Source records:
※

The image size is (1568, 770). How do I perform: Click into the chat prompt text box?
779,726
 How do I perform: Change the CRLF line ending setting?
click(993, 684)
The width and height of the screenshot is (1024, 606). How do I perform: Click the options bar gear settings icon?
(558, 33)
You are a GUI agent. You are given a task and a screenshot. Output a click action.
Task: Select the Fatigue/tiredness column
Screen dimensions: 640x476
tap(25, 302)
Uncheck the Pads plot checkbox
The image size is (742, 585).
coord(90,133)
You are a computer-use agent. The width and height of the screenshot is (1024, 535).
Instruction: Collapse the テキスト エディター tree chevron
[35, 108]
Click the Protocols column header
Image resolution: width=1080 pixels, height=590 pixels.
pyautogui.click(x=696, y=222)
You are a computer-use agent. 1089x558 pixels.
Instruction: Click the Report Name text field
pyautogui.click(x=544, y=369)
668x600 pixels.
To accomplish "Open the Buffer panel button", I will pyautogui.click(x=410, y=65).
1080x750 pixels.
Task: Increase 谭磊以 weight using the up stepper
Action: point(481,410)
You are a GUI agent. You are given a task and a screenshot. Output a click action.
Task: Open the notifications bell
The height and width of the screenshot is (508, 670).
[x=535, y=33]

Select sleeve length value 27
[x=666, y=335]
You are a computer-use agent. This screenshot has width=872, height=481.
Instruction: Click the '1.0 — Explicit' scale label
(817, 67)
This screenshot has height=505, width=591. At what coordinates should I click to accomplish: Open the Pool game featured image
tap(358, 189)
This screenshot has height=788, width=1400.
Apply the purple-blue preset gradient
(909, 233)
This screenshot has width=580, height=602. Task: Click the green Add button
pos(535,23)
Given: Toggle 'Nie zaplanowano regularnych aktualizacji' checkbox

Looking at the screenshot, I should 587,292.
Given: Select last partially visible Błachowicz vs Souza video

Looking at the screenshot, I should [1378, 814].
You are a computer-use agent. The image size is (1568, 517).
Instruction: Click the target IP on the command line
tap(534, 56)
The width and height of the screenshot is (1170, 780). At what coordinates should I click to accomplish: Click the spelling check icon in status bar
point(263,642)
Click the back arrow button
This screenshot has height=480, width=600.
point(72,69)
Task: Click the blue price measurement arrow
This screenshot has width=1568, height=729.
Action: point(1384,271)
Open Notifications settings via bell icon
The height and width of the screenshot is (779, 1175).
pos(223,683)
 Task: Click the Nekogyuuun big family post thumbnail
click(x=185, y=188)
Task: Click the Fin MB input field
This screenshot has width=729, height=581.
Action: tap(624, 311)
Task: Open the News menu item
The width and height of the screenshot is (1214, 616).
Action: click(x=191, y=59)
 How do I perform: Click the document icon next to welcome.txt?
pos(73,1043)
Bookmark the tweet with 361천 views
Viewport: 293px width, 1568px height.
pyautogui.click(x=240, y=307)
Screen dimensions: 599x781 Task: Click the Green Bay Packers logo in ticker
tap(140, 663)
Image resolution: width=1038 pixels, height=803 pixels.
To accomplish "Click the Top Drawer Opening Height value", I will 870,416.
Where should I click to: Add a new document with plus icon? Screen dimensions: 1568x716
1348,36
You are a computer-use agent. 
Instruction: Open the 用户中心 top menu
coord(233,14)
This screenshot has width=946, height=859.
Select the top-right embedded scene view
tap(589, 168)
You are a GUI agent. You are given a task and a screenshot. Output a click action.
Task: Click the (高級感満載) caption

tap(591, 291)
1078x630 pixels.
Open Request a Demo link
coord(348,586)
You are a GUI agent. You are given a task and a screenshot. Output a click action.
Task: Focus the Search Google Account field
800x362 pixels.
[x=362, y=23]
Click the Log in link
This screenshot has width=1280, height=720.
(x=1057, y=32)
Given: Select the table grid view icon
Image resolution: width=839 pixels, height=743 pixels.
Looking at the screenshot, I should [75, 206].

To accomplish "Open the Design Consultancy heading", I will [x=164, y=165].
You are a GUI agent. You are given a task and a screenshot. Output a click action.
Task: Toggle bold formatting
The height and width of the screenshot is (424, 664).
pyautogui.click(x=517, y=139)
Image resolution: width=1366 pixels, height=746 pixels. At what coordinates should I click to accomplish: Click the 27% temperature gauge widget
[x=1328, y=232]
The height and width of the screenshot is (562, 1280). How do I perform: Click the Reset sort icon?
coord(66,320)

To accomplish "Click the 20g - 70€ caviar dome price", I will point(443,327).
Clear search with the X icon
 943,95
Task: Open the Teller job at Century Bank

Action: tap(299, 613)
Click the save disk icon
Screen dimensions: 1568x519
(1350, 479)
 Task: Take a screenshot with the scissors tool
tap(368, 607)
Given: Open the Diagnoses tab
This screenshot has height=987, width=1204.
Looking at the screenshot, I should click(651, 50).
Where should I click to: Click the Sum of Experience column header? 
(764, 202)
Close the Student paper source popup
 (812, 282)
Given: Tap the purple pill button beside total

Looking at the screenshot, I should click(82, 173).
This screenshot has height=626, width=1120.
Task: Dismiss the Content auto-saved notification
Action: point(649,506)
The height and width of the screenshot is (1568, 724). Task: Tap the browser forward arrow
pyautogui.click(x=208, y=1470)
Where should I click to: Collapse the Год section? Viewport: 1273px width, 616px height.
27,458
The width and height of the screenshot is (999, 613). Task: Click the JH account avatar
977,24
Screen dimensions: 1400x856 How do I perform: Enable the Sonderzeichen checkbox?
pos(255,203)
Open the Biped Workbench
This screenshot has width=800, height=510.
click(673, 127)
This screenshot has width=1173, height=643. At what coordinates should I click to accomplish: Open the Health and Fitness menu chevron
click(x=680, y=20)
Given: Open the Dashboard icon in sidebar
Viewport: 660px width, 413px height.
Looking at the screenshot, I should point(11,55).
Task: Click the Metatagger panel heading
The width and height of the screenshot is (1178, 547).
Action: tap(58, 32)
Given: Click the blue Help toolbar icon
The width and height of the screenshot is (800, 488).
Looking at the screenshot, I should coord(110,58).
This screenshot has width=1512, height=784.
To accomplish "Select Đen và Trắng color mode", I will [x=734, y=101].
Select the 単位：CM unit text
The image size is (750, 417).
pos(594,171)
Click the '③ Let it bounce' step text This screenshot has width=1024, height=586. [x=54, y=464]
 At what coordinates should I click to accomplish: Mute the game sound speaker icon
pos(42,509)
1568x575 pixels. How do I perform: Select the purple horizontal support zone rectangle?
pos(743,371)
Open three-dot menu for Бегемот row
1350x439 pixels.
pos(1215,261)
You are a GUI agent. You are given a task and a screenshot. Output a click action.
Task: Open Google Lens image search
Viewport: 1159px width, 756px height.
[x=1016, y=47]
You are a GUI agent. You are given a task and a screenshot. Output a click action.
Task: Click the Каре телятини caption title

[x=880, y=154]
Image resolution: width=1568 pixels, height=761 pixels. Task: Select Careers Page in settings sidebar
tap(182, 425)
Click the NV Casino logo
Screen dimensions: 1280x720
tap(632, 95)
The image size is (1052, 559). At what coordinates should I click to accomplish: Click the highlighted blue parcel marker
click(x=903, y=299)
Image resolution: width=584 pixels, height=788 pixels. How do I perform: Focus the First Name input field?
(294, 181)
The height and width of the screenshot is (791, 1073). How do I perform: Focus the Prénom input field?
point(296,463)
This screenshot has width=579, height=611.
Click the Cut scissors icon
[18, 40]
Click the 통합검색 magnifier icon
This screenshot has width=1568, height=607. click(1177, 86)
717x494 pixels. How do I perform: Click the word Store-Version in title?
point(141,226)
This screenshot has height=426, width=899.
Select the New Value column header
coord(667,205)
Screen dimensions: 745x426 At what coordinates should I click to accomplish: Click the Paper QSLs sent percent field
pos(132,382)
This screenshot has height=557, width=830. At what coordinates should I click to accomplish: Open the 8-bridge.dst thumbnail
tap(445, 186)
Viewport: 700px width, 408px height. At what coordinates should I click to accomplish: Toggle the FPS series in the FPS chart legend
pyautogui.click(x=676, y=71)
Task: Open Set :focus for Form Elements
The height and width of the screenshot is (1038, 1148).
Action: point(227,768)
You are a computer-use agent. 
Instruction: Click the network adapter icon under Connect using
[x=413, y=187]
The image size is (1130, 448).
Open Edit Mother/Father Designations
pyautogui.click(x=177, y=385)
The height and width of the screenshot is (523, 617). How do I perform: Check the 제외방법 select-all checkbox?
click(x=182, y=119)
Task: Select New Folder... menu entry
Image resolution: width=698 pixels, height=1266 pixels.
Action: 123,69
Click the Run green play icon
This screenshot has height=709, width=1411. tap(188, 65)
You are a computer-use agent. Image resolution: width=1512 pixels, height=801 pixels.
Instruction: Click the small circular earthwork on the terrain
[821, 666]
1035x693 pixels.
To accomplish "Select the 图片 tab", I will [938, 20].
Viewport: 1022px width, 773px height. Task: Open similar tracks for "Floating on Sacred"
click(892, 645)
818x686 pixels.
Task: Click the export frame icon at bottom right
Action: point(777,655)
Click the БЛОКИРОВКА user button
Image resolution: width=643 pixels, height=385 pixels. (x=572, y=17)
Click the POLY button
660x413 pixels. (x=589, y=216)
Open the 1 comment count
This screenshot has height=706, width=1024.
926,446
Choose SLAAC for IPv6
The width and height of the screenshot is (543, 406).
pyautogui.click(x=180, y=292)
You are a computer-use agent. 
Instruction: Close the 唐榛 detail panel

※

**Work instructions:** "heading" is the word to look for; copy every line of the data that has it.

**Response:**
To accomplish "Open the Design Consultancy heading", I will [x=164, y=165].
Task: Click the Metatagger panel heading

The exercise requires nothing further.